ACTION ITEM – After locating the line with "Select the Bank of Japan emblem icon" in the data that follows, return it and every later line exactly, up to and including the line with "The height and width of the screenshot is (502, 532).".

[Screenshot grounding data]

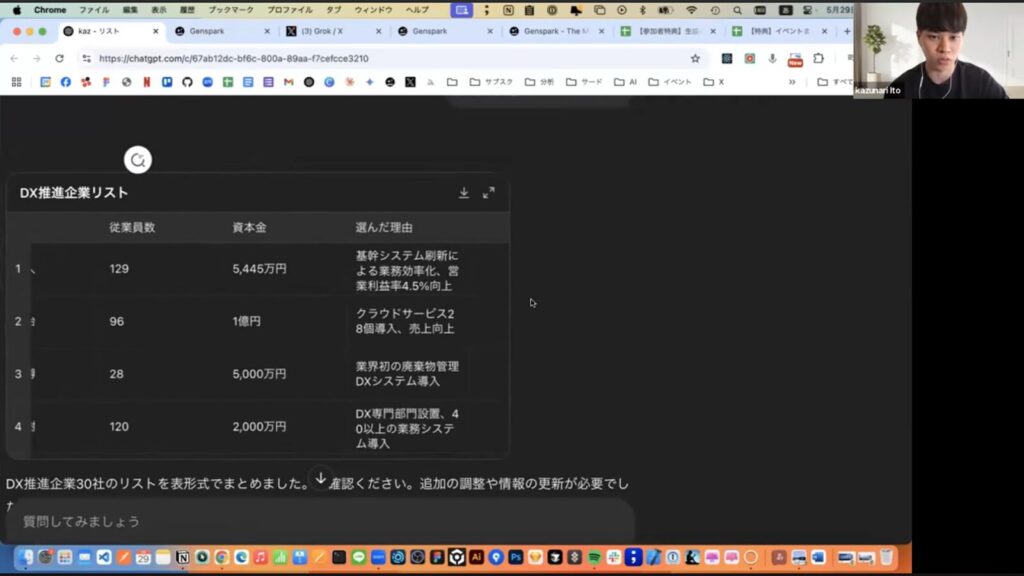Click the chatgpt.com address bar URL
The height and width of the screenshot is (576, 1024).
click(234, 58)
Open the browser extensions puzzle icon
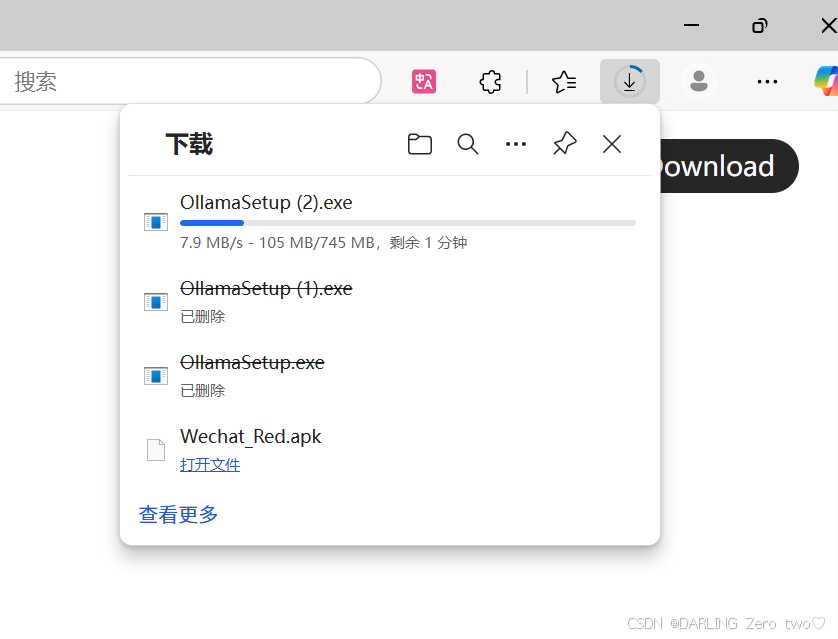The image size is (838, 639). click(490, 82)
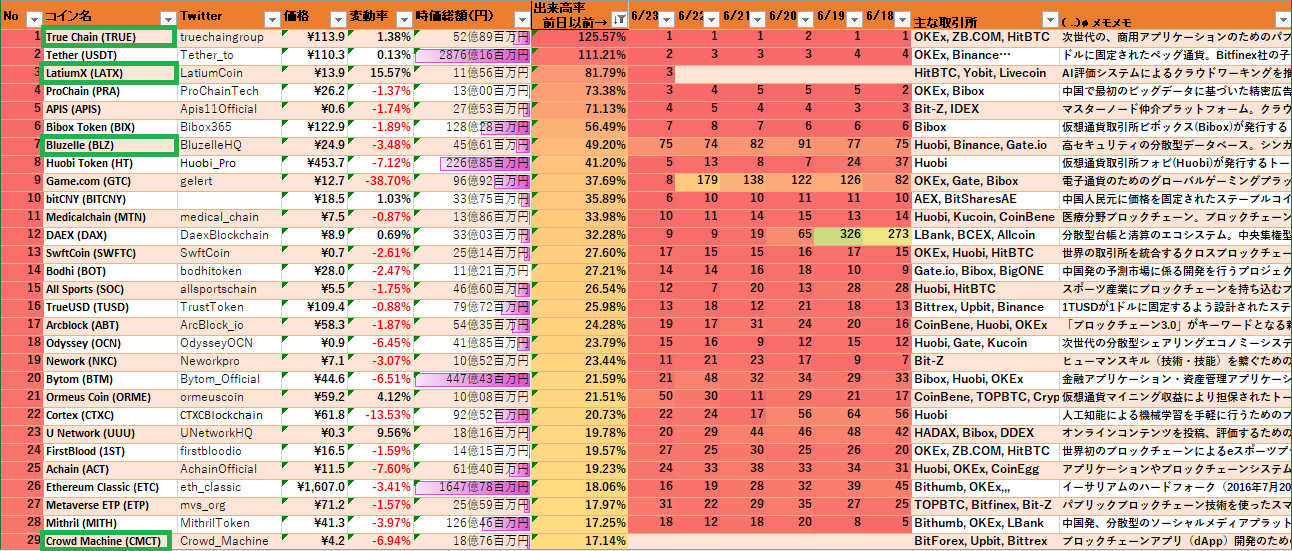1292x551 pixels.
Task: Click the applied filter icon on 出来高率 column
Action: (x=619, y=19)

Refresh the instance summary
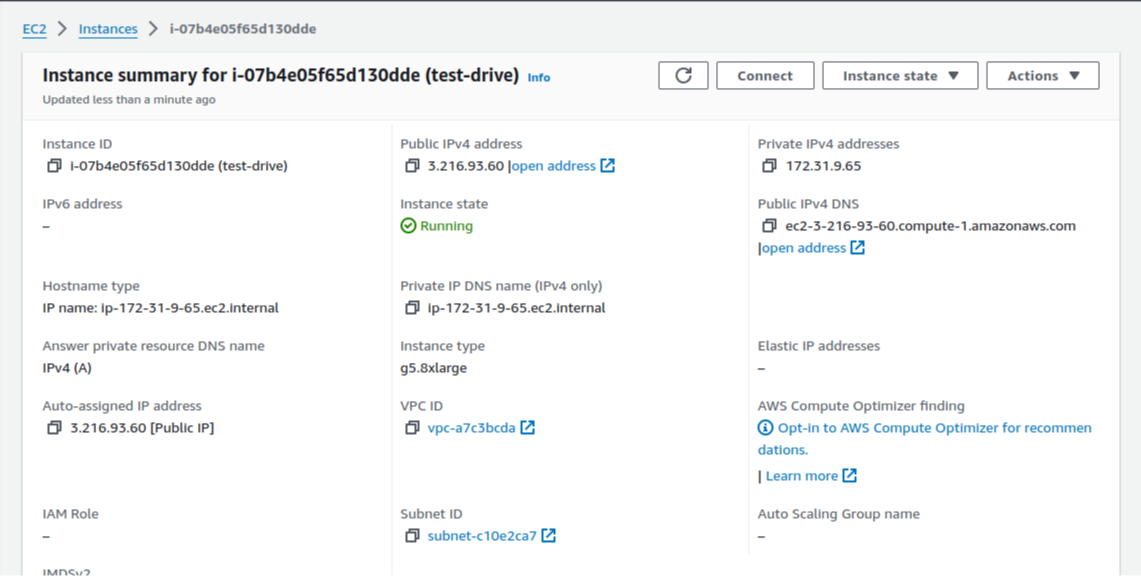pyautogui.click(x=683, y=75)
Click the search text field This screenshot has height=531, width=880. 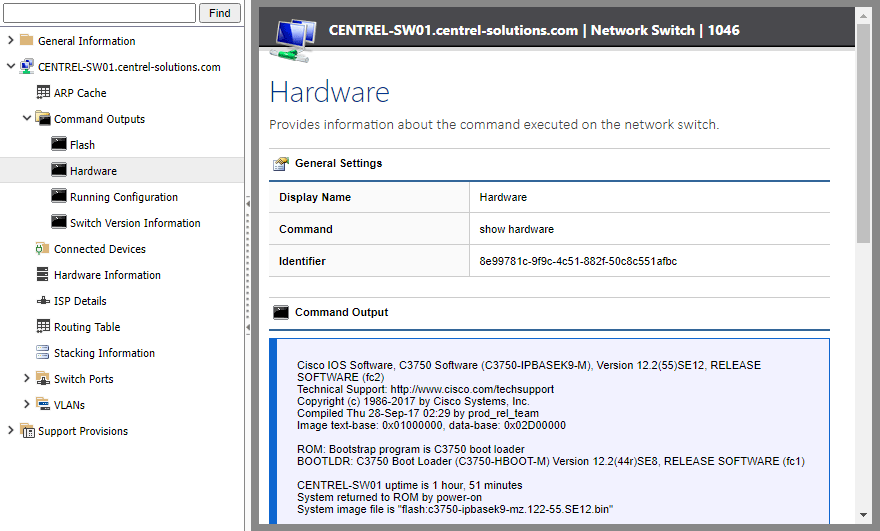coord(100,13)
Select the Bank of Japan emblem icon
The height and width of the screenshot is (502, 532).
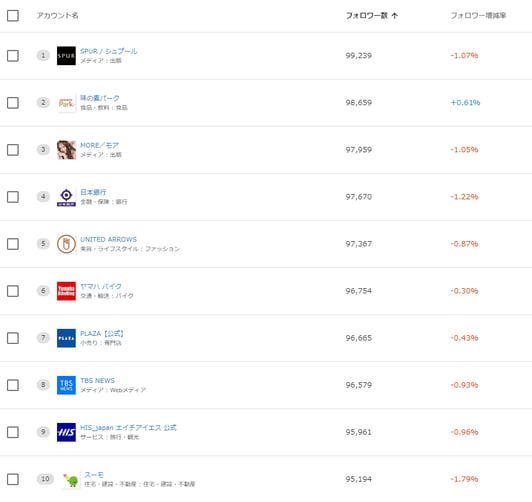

...

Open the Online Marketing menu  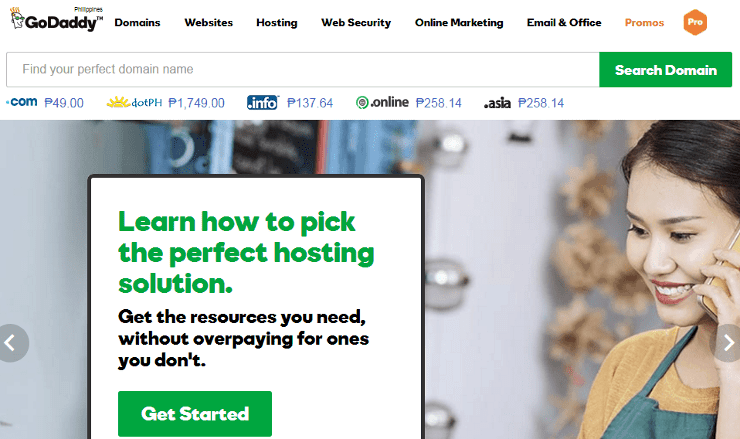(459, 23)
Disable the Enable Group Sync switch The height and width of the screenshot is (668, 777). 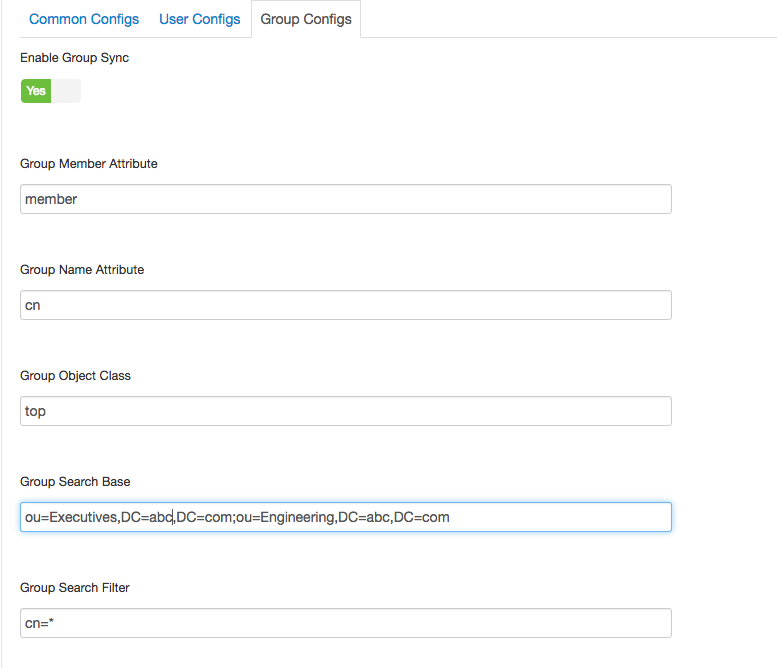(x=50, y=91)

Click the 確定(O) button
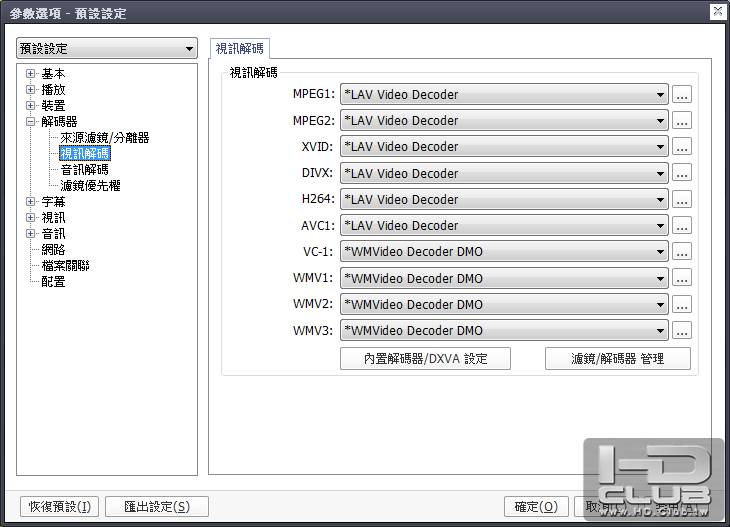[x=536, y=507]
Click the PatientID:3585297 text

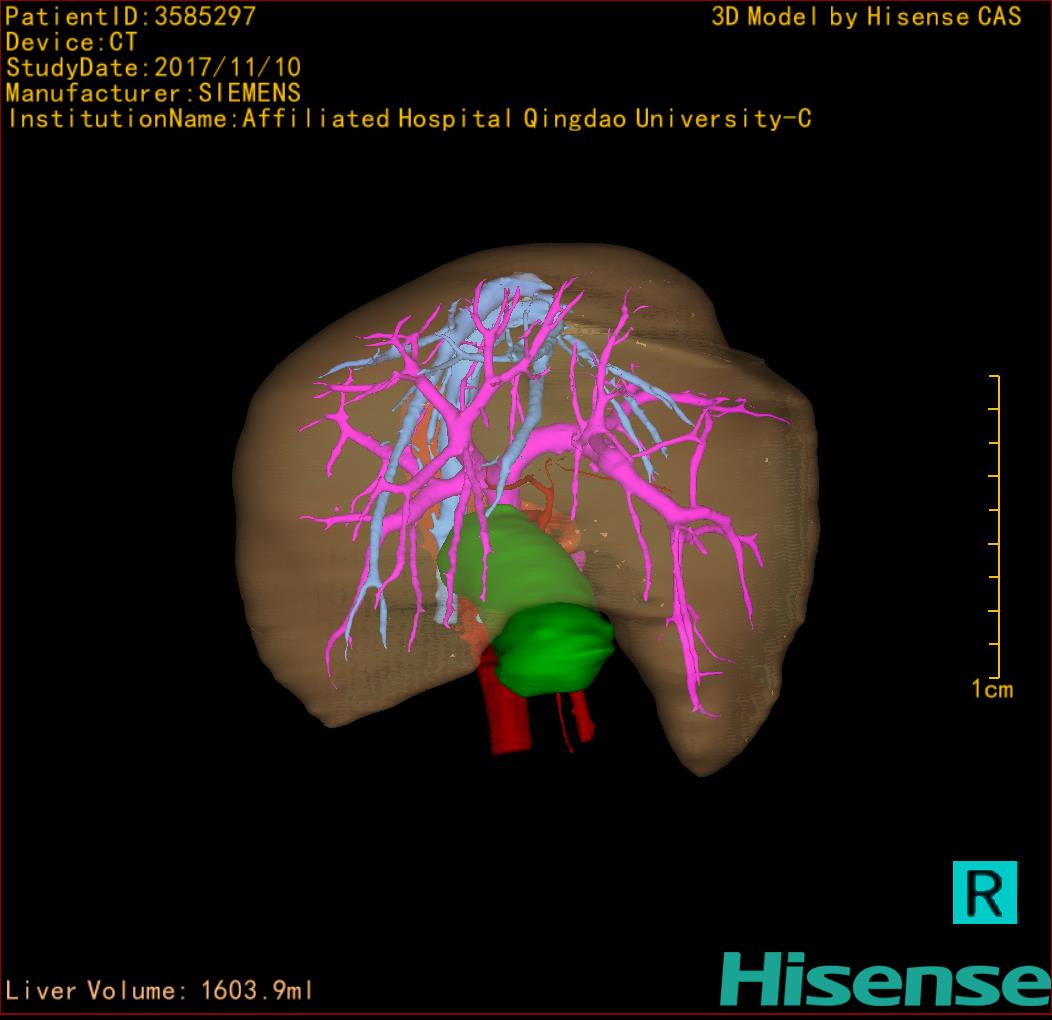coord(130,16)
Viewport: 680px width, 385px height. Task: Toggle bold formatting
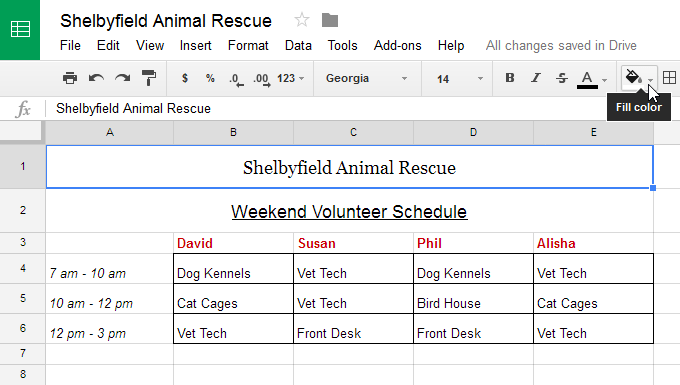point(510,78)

SOLUTION TO THIS TASK –
Select the Bank of Japan emblem icon
The height and width of the screenshot is (502, 532).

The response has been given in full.